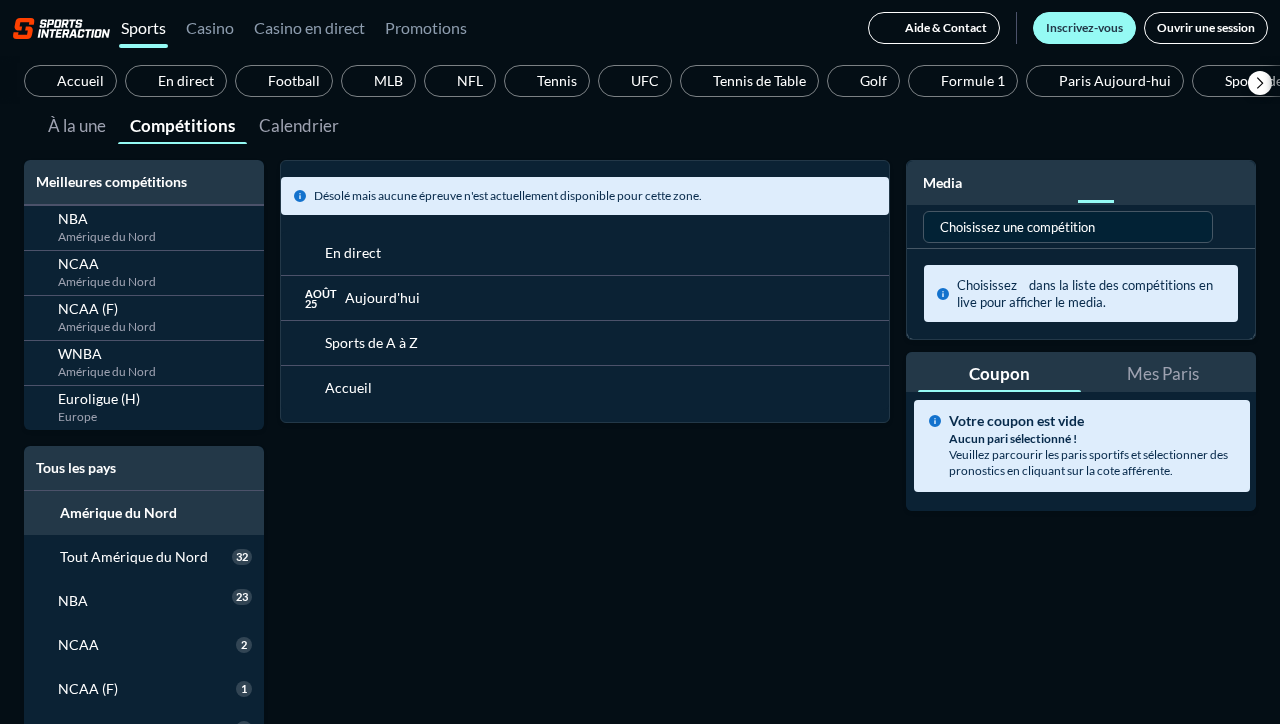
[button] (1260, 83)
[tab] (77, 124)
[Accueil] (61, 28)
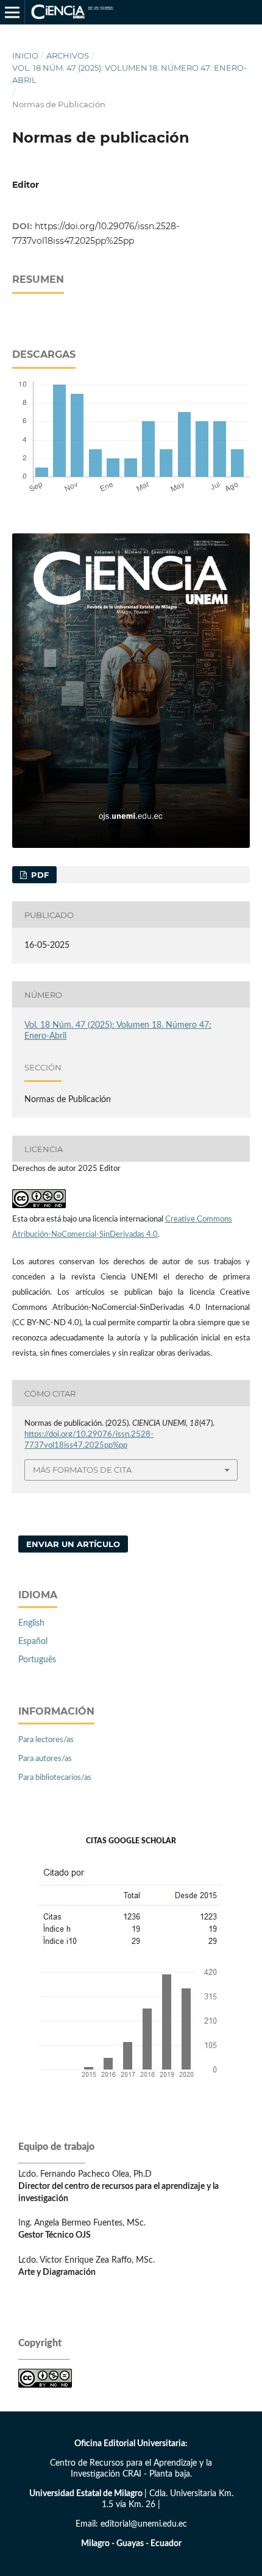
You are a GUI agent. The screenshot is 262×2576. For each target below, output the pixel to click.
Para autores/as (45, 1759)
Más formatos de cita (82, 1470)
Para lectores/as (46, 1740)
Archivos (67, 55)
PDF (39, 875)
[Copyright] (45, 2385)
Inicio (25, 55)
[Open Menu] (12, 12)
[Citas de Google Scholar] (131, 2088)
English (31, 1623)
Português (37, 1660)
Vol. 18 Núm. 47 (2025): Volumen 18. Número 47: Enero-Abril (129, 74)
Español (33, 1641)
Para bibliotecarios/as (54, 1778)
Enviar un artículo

* _WHAT IS REQUIRED_
Could you print all of the entries above exactly as written, minus the pictures?

* _EXERCISE OUTPUT_
[button] (1260, 83)
[tab] (77, 124)
[Accueil] (61, 28)
You are a GUI agent. The screenshot is 262×2576. For each target below, output the pixel to click.
Para autores/as (45, 1759)
Más formatos de cita (82, 1470)
Para lectores/as (46, 1740)
Archivos (67, 55)
PDF (39, 875)
[Copyright] (45, 2385)
Inicio (25, 55)
[Open Menu] (12, 12)
[Citas de Google Scholar] (131, 2088)
English (31, 1623)
Português (37, 1660)
Vol. 18 Núm. 47 (2025): Volumen 18. Número 47: Enero-Abril (129, 74)
Español (33, 1641)
Para bibliotecarios/as (54, 1778)
Enviar un artículo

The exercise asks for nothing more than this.